Source document >>
'''
Gingrich wasn't merely a booster of the war and the manner in which it was conducted, said Kenneth Adelman, who like Gingrich was a member of the influential Defense Policy Board Advisory Committee, which advises the Secretary of Defense. He was involved in the hands-on planning.

[...]

In fact, Gingrich's seat on the Defense Policy Board put him at the heart of the administration faction that was pushing to wage war on Iraq. During two meetings little more than a week after 9/11, according to the New York Times, board members became convinced that Iraq should be the next target after the invasion of Afghanistan. Gingrich was quoted in that Times report, on Oct. 12, 2001, as saying, "If we don't use this as the moment to replace Saddam after we replace the Taliban, we are setting the stage for disaster."

[...]

Gingrich also took part in the Bush administration's Iraq-inspired intramural policy battles. He chose the side of the popular kids, the hawks and neocons.

[...]

"Gingrich is what he is," Wilkerson said. "Disingenuous as hell, never held to accountability for the nine ideas out of ten that don't work ... but I don't think he runs around operating secret cabals in order to effect major changes in policy. He just does it upfront and in your face. Now, I may be wrong, but that's not my appreciation of him. Luti, Feith [Douglas Feith, former under-secretary of defense for policy] and that crew, they're the backroom gang. They're Nazis. They're Gestapo."
'''
Information shown >>
'''
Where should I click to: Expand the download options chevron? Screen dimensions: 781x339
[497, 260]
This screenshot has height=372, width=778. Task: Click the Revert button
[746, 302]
'''
Challenges >>
1) From the Gingrich excerpt above, reproduce the part from "In fact, Gingrich's" up to and including "hawks and neocons.".
2) Using the Gingrich excerpt, say whether each statement agrees with it, and quote the deciding words: (a) Kenneth Adelman sat on the Defense Policy Board Advisory Committee; (b) the New York Times report quoting Gingrich ran in November 2001; (c) Wilkerson believes Gingrich runs secret cabals to change policy.

Solutions to the problems >>
1)
In fact, Gingrich's seat on the Defense Policy Board put him at the heart of the administration faction that was pushing to wage war on Iraq. During two meetings little more than a week after 9/11, according to the New York Times, board members became convinced that Iraq should be the next target after the invasion of Afghanistan. Gingrich was quoted in that Times report, on Oct. 12, 2001, as saying, "If we don't use this as the moment to replace Saddam after we replace the Taliban, we are setting the stage for disaster."

[...]

Gingrich also took part in the Bush administration's Iraq-inspired intramural policy battles. He chose the side of the popular kids, the hawks and neocons.

2)
(a) Yes: "Kenneth Adelman, who like Gingrich was a member of the influential Defense Policy Board Advisory Committee"
(b) No: "on Oct. 12, 2001"
(c) No: "I don't think he runs around operating secret cabals in order to effect major changes in policy"